──────── DATA SECTION
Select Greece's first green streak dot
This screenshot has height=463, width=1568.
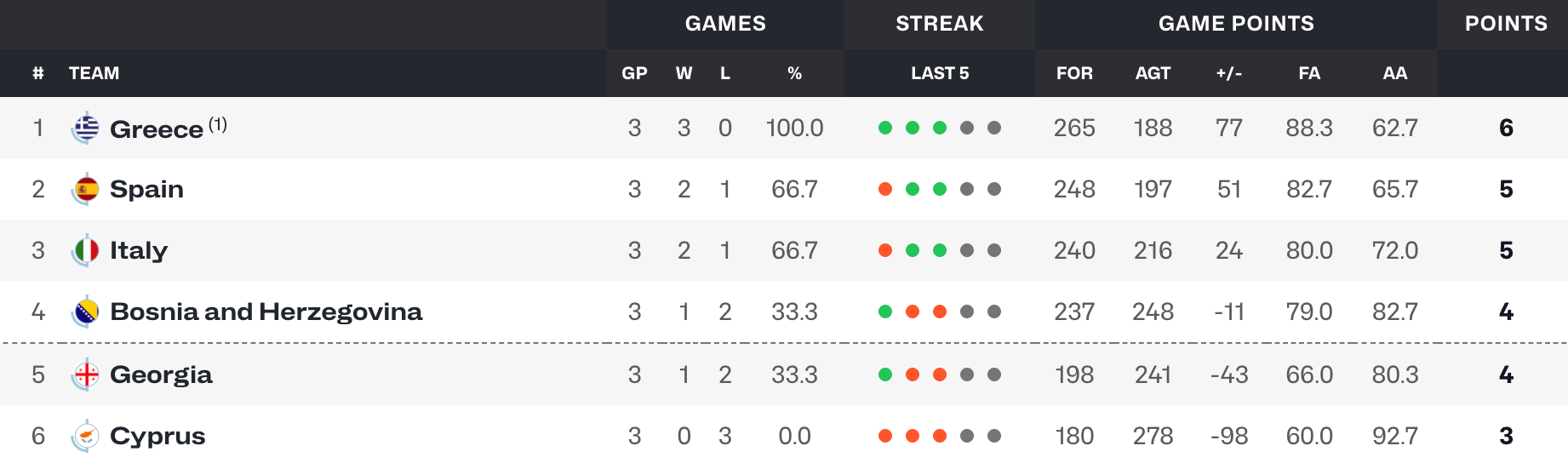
────────────────
──────── DATA SECTION
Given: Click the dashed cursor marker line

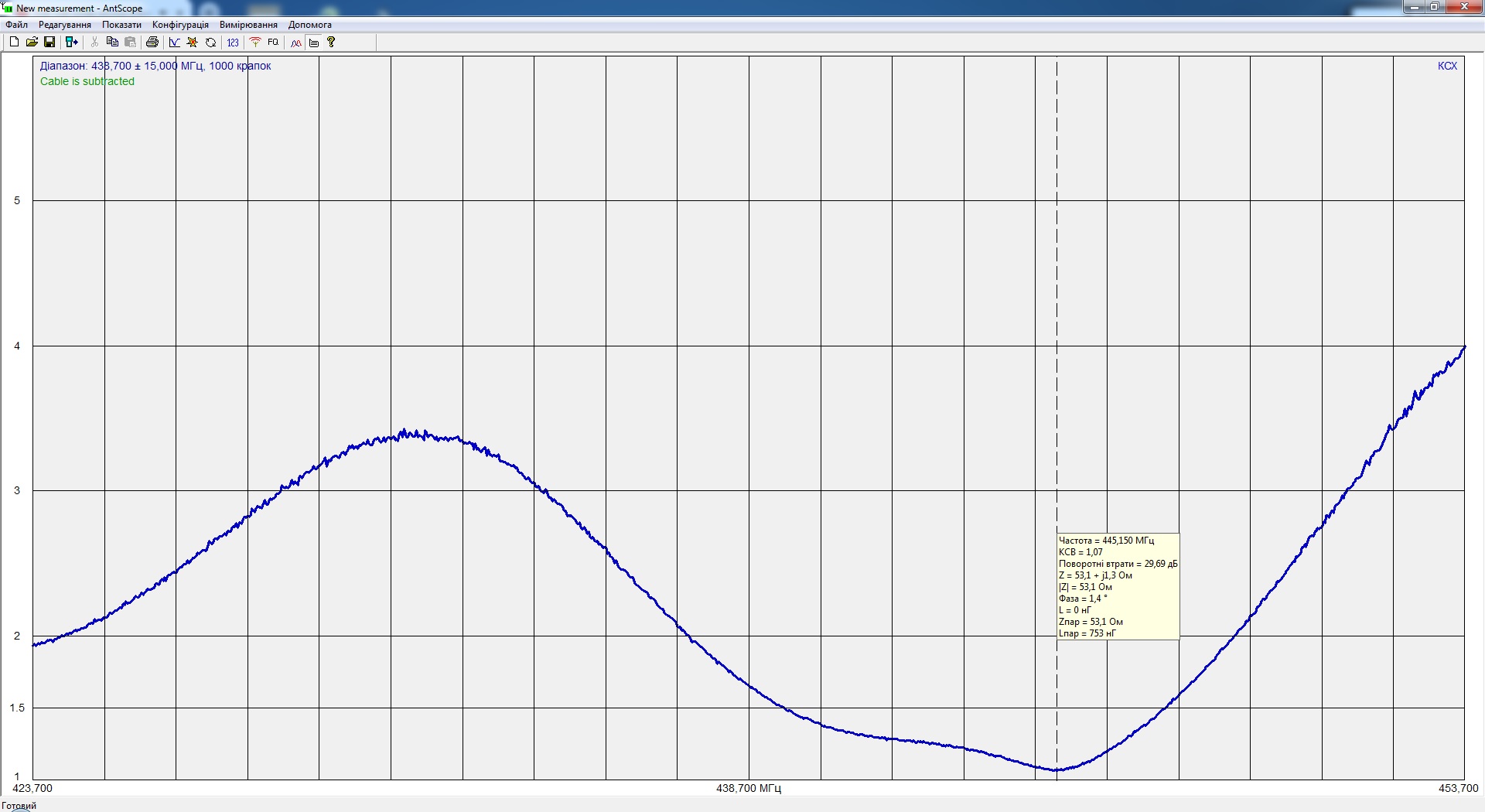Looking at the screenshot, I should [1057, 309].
────────────────
──────── DATA SECTION
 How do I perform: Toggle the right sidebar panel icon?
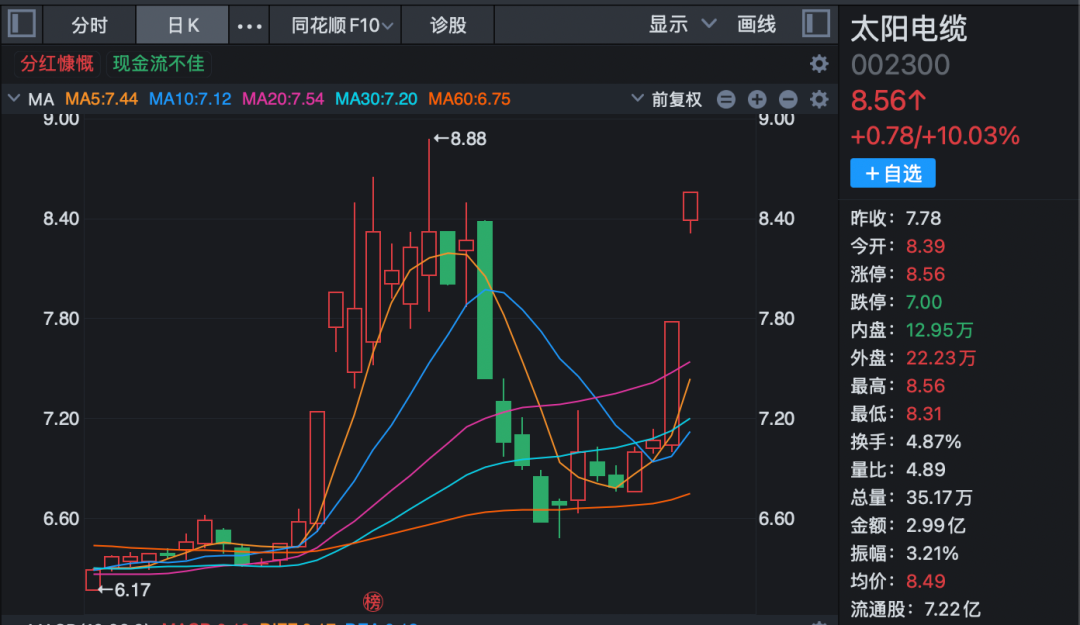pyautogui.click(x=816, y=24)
────────────────
Copy the lines of the data above exactly as written, beginning with the line containing "Select Greece's first green streak dot" and ending with the line containing "This screenshot has height=463, width=1568.", and leave out all other lines.

Select Greece's first green streak dot
This screenshot has height=463, width=1568.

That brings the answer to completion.